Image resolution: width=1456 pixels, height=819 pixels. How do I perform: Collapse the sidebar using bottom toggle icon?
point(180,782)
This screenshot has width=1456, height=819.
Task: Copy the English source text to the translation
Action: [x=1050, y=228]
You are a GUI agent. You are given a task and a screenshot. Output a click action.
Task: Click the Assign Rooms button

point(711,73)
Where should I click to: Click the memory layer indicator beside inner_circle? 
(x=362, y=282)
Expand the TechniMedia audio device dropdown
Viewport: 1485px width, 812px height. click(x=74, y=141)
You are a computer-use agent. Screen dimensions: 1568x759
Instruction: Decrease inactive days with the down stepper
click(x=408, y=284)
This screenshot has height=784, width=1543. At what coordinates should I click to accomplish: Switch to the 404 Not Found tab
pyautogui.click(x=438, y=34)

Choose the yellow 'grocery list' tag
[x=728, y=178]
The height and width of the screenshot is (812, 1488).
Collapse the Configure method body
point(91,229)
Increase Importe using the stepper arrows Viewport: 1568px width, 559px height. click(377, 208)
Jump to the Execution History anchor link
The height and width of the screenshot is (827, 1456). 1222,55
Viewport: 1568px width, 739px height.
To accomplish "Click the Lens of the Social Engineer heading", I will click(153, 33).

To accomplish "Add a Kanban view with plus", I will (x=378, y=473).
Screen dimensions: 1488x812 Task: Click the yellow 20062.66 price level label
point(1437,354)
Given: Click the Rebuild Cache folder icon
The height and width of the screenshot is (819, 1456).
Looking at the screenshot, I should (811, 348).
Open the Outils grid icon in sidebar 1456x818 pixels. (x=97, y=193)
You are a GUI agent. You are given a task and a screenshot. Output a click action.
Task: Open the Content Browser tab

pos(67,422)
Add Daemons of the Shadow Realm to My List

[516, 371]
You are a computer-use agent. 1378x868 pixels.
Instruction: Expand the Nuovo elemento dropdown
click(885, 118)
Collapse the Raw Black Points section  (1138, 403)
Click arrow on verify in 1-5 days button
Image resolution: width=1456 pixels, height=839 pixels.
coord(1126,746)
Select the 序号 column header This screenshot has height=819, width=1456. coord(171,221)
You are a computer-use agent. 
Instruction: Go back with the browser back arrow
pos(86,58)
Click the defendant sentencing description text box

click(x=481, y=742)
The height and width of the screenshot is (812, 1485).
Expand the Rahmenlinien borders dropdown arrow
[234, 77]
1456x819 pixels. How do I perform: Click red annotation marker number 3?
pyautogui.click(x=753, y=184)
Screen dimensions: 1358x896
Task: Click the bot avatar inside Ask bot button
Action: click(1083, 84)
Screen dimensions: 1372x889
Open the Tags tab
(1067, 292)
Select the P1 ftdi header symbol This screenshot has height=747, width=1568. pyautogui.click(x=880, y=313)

· · · ·

> [What this task involves]:
Repeat nothing before the line containing "Open the Tags tab"; repeat that line and every later line of the listing exactly.

> [Solution for this problem]:
Open the Tags tab
(1067, 292)
Select the P1 ftdi header symbol This screenshot has height=747, width=1568. pyautogui.click(x=880, y=313)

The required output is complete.